EXCERPT PROVIDED
- - - - -

Alvarado, who began working at Pointsbet when it opened in August, said the sportsbook is looking at adjusting its hours to close earlier than its usual midnight or 1 a.m. On weekends, it had been teeming with bettors. But nothing is certain after America just spent a weekend free of sports.
“Things are just kind of up in the air. We’re holding out through the weekend because after the weekend everyone should have their (unused) tickets back,” said Alvarado, who is not worried about the long-term viability of the sportsbook.
“It’ll take its course.”
Sports talk radio host is happy to pivot to fresh topics
No one knows how long the sports world will be silenced. The NBA and NHL both are holding out hope that their seasons are merely postponed and that champions will eventually be crowned. Staples of the spring, like the Masters golf tournament and the Kentucky Derby, also could become summer or fall events for one year only.
None of this means that those who talk about sports for a living will be silenced. They can’t be. It’s their job.
Ross Peterson, a co-host of KXnO’s “Sports Fanatics” in Des Moines, said he was actually looking forward to talking about sports in a new way. Peterson and his radio partner, Chris Williams, chatted Thursday about using their show to help sports fans navigate this sudden life without games.
Among the options: advice on what documentaries listeners should watch.
“This could be a good side effect of this, is that we kind of get our priorities straight again,” Peterson said. “I’m excited about the idea that we get to go on air and talk about life and all that other stuff that’s happening, rather than box scores and what we think is going to happen the next time the ball is in the air. I’ve tried to tell everybody that I work with how elated I am for the opportunity that’s before us.”
Peterson said it helps that his show, along with others on the station, often veered away from sports already. But he understands that this can go on for only so long.
“We are going to be many months down the road before we’re back to any sort of normalcy,” Peterson said. “In weeks, things are going to seem like the new normal. So I can’t imagine what that feeling is going to be like in six weeks.”
No opening day, no way to know what's coming
The opening day of baseball season has always been the surest sign that spring is here for sports fans. Not this year. Major League Baseball is postponing the start of its season by at least two weeks, and likely more.
That won’t be easy for Logan Pierce of West Des Moines. The 23-year-old who works at a startup company has a tradition with some buddies from his days at the University of Northern Iowa. On every opening day of the baseball season, Pierce and Co. will bring their televisions to a friend’s apartment in Cedar Falls. They turn on as many games as possible, fire up the grill and enjoy America’s pastime. Knowing that won’t happen as planned this year was tough for Pierce to grasp.

- - - - -

TO DO
Please list every person the sports excerpt names. The items after this excerpt come from a separate source.

PROVIDED INFORMATION

- - - - -

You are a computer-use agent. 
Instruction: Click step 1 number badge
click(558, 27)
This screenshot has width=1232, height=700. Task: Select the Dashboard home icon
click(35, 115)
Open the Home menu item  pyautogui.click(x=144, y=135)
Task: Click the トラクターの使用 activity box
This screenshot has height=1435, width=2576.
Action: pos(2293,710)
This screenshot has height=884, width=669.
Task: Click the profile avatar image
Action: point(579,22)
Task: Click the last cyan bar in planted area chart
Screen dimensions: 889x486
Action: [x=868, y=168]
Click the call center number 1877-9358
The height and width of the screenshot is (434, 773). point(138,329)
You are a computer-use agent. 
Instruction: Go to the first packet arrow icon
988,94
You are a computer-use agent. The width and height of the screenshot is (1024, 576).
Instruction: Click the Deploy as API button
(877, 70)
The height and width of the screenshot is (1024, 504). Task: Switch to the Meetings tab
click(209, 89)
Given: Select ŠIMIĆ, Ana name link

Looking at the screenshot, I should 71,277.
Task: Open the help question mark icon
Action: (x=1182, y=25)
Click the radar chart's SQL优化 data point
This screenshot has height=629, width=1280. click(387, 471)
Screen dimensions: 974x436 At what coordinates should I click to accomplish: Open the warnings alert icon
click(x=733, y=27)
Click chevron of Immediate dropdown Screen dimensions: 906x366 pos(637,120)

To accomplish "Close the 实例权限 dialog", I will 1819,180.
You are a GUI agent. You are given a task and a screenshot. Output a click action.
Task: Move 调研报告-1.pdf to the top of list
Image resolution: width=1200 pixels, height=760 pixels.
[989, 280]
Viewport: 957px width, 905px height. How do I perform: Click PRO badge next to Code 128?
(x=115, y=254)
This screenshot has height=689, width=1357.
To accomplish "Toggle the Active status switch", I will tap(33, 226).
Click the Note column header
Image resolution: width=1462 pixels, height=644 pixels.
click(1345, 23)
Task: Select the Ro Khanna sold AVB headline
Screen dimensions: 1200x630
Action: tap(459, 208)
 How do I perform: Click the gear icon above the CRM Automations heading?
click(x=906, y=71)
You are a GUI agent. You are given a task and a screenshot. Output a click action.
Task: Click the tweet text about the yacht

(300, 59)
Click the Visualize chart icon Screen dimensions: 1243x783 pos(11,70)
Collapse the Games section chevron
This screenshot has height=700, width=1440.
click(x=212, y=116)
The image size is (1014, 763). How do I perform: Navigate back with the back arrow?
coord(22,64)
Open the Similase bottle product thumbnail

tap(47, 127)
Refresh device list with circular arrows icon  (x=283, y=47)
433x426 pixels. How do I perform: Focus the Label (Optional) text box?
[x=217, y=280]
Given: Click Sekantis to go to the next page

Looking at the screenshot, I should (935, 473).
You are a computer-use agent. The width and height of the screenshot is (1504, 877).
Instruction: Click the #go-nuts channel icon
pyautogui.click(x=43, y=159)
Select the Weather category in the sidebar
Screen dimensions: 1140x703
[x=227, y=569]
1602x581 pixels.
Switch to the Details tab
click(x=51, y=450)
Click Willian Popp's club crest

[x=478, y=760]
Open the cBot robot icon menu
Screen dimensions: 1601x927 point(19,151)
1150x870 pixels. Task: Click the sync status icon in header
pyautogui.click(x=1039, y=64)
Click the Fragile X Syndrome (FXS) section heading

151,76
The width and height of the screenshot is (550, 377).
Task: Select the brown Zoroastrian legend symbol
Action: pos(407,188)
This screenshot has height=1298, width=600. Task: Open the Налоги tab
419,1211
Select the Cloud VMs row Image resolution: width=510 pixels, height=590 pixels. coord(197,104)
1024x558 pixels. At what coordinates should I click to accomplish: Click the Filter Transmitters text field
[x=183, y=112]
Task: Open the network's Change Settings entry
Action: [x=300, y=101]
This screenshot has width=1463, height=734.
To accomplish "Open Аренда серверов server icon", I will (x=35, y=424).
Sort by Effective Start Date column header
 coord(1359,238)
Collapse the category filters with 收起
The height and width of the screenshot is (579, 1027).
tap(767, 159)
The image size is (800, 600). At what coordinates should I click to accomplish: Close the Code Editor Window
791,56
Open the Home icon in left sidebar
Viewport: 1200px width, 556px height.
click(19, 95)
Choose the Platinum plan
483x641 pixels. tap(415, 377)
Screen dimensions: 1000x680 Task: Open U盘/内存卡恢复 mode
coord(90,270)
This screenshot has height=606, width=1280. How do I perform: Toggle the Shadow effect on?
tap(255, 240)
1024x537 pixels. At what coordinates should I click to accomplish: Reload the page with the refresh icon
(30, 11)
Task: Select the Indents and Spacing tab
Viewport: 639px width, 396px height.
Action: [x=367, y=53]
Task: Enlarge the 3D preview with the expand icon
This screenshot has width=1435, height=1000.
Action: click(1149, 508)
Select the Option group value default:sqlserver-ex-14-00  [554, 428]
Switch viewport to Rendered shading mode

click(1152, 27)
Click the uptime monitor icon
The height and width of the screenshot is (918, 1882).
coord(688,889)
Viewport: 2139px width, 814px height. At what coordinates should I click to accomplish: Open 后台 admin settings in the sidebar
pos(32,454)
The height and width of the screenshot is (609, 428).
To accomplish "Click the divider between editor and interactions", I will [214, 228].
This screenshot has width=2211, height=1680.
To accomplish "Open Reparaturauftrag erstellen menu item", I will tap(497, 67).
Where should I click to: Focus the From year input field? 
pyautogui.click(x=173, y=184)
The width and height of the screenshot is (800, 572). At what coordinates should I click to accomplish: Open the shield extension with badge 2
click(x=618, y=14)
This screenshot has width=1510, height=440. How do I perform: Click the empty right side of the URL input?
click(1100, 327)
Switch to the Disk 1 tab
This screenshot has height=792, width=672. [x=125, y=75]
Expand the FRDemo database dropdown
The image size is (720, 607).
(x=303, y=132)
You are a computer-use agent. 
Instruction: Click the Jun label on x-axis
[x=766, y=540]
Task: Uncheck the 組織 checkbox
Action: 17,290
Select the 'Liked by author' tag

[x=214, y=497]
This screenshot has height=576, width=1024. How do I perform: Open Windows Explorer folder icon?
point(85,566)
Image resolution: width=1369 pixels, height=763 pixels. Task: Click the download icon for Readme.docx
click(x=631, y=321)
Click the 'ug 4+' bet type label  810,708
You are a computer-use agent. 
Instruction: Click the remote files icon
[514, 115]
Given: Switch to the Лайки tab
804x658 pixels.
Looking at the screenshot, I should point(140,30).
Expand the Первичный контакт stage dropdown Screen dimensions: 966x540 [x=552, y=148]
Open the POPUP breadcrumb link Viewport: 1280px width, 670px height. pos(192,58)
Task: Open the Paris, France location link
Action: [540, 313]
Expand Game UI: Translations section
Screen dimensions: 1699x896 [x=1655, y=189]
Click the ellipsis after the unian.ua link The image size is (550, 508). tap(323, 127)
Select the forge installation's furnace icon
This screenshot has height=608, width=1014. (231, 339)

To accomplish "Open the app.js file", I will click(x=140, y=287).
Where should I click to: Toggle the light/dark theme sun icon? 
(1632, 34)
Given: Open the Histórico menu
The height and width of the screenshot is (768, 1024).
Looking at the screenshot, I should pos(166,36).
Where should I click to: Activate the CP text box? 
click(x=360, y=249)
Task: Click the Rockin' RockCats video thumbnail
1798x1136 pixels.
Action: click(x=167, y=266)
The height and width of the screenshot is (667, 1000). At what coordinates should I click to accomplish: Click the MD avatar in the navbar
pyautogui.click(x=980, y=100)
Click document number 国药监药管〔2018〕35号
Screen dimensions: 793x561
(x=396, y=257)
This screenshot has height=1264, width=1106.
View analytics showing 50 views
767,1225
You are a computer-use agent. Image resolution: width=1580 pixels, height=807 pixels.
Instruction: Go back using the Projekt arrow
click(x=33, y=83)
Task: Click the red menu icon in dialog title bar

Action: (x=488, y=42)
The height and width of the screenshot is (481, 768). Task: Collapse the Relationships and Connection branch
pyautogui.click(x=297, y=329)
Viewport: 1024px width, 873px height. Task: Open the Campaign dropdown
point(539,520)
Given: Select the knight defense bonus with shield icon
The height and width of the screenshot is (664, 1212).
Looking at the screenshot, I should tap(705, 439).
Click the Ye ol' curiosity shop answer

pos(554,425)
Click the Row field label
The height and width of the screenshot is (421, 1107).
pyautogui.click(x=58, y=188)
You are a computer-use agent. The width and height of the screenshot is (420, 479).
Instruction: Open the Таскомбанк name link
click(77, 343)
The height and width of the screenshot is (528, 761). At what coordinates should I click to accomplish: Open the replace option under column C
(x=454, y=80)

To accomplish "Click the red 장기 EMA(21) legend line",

- - - - -

RESPONSE AREA
Alvarado, Ross Peterson, Chris Williams, Logan Pierce